World Public Assembly to Host Second WOW Congress: Writers Unite for Global Dialogue

On September 20–21, 2025, the Second Congress of the World Organization of Writers (WOW) will be held at the World Public Assembly (WPA), serving as a global platform for literary cooperation across cultures, languages, and continents.

Following its successful first congress in Abuja, Nigeria, in 2024, WOW is preparing for its second gathering under the inspiring slogan: “We are People of the Same Planet.” The event will unite prominent literary figures from across the globe to participate in seven parallel round tables, each exploring key aspects of global literary culture.

The round tables will cover:

  1. The role of writers’ communities in shaping the cultural and humanistic agenda.

  2. The art of translation as a practice of preserving and spreading meanings.

  3. Media platforms and their role in promoting literature.

  4. Education and universities, with literature as a vector of human development.

  5. Young writers, focusing on supporting the next generation of authors as an investment in the future.

  6. Book fairs, festivals, and publishing houses as spaces of literary interaction.

  7. Drama and cinematography as creative extensions of literary culture.

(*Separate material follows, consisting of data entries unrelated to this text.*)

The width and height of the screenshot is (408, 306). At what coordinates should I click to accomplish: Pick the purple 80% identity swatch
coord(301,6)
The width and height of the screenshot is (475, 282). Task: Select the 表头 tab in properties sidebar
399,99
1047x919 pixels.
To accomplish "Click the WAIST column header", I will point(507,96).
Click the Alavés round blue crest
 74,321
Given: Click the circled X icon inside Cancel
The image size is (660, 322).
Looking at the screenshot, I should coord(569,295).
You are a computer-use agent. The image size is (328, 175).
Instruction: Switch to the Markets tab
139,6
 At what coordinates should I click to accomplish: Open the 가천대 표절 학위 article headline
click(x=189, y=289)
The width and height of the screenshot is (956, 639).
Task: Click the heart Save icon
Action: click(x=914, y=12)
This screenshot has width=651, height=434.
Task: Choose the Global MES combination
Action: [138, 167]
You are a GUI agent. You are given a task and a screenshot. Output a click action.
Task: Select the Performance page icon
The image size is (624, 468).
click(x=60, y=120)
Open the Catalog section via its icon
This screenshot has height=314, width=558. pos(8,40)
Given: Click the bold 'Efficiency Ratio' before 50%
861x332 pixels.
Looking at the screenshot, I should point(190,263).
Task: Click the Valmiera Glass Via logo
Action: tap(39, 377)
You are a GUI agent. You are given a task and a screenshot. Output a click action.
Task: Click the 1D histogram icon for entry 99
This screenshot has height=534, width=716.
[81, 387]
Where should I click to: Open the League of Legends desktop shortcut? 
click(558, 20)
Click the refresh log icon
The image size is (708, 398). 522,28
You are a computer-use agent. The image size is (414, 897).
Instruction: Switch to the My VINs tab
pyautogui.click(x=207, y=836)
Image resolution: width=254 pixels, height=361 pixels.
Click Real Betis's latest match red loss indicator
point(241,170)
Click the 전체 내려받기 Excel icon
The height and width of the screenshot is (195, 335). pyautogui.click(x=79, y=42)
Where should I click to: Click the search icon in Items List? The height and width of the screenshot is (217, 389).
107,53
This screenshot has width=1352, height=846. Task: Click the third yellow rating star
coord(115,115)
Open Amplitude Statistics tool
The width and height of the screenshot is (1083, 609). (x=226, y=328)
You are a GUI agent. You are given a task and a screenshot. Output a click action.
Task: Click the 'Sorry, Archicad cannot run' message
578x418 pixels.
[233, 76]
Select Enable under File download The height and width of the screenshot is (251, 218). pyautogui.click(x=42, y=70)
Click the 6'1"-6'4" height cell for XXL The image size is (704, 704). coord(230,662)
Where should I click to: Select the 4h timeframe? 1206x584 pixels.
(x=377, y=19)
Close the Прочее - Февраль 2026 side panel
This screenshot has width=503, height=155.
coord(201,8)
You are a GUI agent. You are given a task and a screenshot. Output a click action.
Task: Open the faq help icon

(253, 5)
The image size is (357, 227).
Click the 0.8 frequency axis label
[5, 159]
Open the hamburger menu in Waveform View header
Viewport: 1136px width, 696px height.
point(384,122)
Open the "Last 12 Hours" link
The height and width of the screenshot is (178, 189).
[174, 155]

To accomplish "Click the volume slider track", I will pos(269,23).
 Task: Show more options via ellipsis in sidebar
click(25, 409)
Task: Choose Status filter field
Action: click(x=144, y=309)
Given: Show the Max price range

According to Margarita Al, President of the WOW World Organization of Writers, each round table will serve as a growth point where literature becomes a form of responsibility to the world:

“This is our strategic format, our little literary Babylon. We are simultaneously organizing seven round tables, seven topics, seven areas that do not compete, but overlap, each with a moderator and a strong speaker group. In the first part, participants discuss topics in a professional circle. In the second part, each group delegates a representative who presents the results and answers questions. This creates a lively, horizontal dialogue and allows you to make practical decisions. This is not a ‘sit down – break-up’ format. This is ‘met and started the movement.’ Dialogue as a form of thinking.”

Writers from Abkhazia, Azerbaijan, Algeria, Bangladesh, Belarus, Bolivia, Brazil, Burkina Faso, Burundi, Gambia, Ghana, Djibouti, Egypt, Zambia, India, Indonesia, Kazakhstan, Colombia, Congo, Cuba, Malawi, Morocco, Namibia, Nigeria, UAE, Rwanda, Senegal, Somaliland, Tajikistan, Tanzania, Montenegro, Ethiopia, and South Africa have already confirmed their participation. In total, writers from more than 100 countries are expected to attend the congress in Moscow.

There is also a possibility that all WOW Award winners will meet for the first time during this gathering. In keeping with tradition, the WOW flag will be ceremoniously handed over: Nigeria, represented by writer Wale Okediran, will pass the baton to Russia, represented by poet and UNESCO Goodwill Ambassador Alexandra Ochirova. On the final day of the congress, the new WOW Award winners will be announced, along with the host country of the third WOW Congress in 2026.

Margarita Al emphasized the practical outcomes expected from the event:

“We want solutions: new translations, joint projects, and support programs. But the most important thing is to form working initiatives: resolutions, networking programs, plans for publications, festivals, so that each meeting does not end with a discussion, but launches a specific action aimed at strengthening international literary cooperation, so that everyone leaves with the feeling: ‘I am not alone, I am needed, and we have started something real.’